*** Records for the exercise Section Begins ***
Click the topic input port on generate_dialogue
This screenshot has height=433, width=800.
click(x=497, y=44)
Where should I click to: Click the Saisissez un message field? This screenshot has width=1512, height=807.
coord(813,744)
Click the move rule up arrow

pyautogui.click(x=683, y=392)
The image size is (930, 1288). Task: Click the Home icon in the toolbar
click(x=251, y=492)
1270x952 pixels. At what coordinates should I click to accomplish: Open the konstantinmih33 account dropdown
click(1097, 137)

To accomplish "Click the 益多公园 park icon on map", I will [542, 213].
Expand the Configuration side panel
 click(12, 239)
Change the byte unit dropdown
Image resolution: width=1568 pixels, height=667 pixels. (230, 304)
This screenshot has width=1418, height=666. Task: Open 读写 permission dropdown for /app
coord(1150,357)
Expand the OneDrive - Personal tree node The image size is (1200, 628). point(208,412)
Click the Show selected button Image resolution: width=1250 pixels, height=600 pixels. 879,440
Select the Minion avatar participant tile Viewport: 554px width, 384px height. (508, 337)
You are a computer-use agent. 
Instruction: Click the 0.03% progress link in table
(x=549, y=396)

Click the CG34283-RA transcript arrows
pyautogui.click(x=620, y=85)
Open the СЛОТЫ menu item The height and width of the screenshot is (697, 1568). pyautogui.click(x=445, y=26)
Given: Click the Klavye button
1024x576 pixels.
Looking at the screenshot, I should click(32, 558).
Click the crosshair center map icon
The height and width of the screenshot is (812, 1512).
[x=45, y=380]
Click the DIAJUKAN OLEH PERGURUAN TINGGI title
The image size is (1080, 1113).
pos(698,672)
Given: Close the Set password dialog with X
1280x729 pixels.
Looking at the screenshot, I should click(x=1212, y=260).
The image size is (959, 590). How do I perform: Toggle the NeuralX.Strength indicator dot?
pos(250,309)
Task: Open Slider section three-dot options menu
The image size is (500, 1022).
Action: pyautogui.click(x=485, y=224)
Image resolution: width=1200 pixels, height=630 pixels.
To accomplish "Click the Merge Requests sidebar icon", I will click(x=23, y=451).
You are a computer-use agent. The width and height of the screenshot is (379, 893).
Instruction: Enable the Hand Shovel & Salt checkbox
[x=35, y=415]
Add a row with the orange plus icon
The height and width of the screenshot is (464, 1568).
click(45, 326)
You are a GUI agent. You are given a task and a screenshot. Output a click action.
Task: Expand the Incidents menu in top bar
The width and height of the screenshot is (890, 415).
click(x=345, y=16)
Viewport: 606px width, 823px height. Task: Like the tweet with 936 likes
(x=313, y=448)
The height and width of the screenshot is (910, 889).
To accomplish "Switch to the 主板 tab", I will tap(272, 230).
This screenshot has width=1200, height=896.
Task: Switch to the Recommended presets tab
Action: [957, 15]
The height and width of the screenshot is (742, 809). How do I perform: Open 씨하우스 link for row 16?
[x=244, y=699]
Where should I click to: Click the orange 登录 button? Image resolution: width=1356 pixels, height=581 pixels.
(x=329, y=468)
*** Records for the exercise Section Ends ***
Search the data above for the string "computer" and return every line that has it.

**Completed task:**
You are a computer-use agent. 
You are a computer-use agent. The width and height of the screenshot is (379, 893).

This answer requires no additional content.